Principle:Tensorflow Serving Multi Model Batching
| Knowledge Sources | |
|---|---|
| Domains | Performance, Scheduling |
| Last Updated | 2026-02-13 17:00 GMT |
Overview
A scheduling mechanism that coordinates batch formation across multiple models or signatures, enabling efficient resource sharing in multi-model serving deployments.
Description
When serving multiple models, each model may have different latency requirements and batch size optima. The StreamingBatchScheduler provides a low-latency batch scheduling approach with per-task callbacks and configurable thread pools that can be shared or isolated per model.
Unlike BasicBatchScheduler which blocks callers until the batch completes, StreamingBatchScheduler uses a streaming approach where tasks are processed as batches form, with completion callbacks notifying callers asynchronously. This is better suited for mixed-latency workloads.
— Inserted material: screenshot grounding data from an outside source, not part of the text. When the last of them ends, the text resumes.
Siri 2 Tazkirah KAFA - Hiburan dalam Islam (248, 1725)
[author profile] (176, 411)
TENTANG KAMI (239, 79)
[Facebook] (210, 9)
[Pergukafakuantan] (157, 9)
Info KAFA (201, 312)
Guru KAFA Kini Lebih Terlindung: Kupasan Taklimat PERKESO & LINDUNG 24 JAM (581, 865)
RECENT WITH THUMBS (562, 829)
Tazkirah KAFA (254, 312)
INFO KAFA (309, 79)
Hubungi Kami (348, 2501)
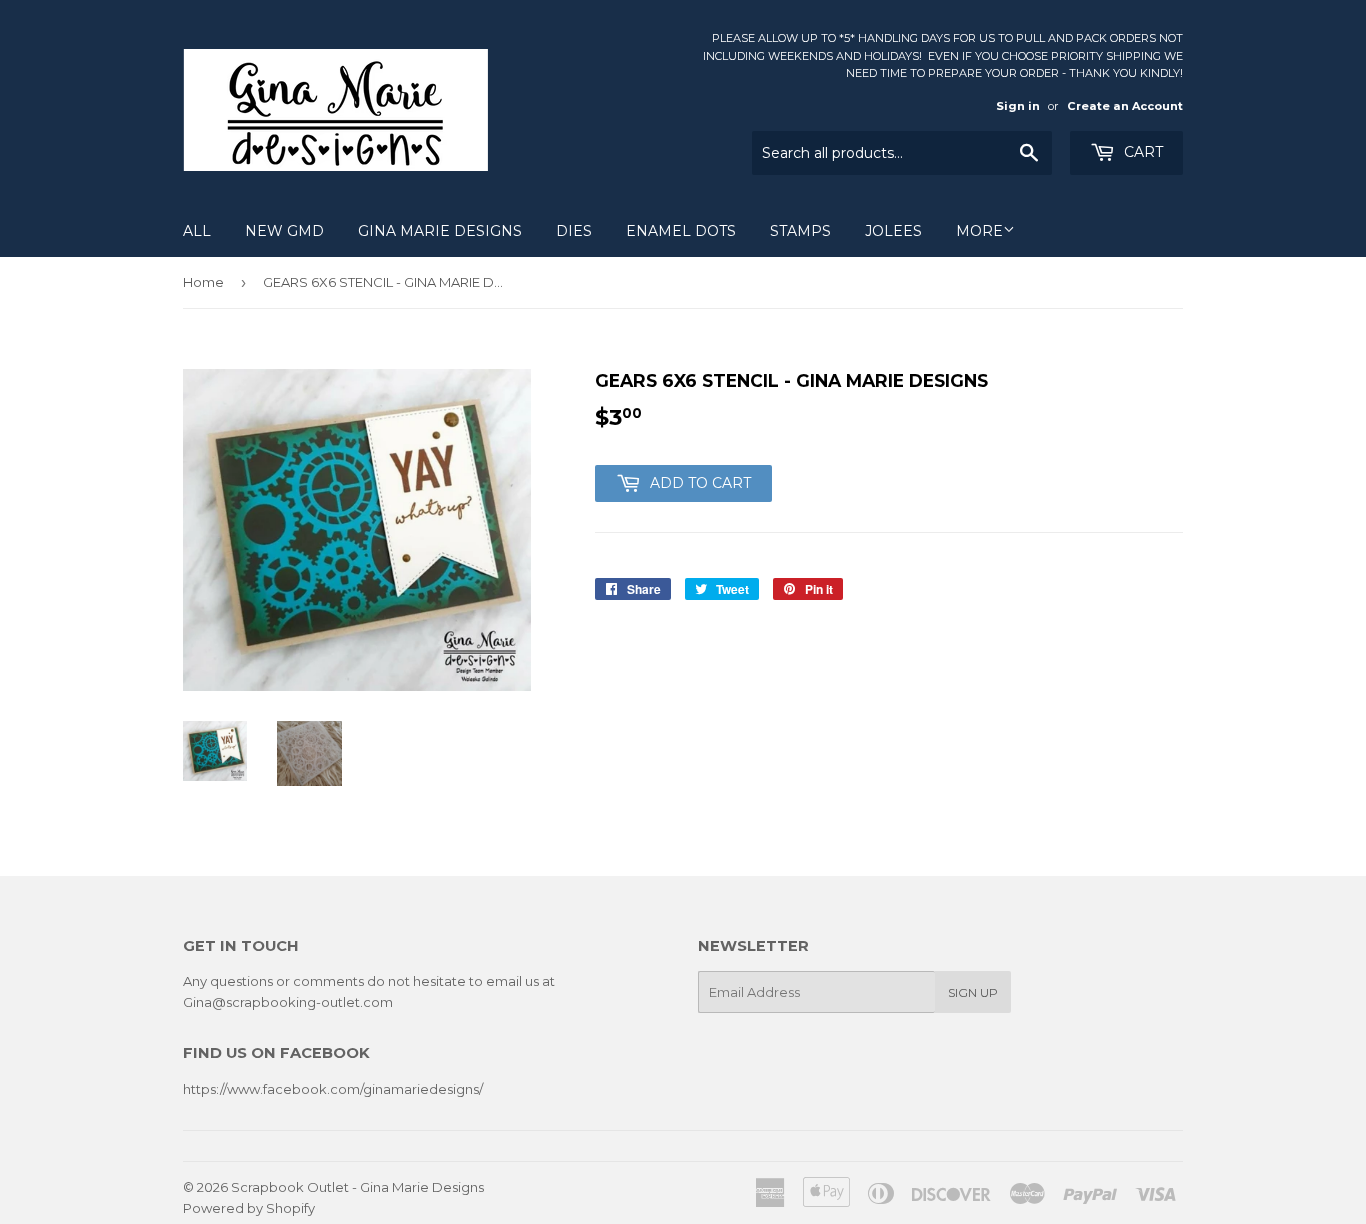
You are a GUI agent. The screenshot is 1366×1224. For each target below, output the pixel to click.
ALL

The BatchSchedulerRetrier wrapper adds automatic retry logic when schedulers are fully loaded (all threads busy).
Usage
Use StreamingBatchScheduler for multi-model deployments or when latency-sensitive models need to share resources with throughput-oriented models. Use BasicBatchScheduler (the default) for single-model deployments.
Theoretical Basis
# Abstract streaming scheduler (NOT real implementation)
def streaming_schedule(task):
if current_batch.has_room():
current_batch.add(task)
else:
start_new_batch()
current_batch.add(task)
if current_batch.is_full() or timeout_expired():
dispatch_batch_to_thread_pool(current_batch)
# Tasks are notified via callbacks when batch completes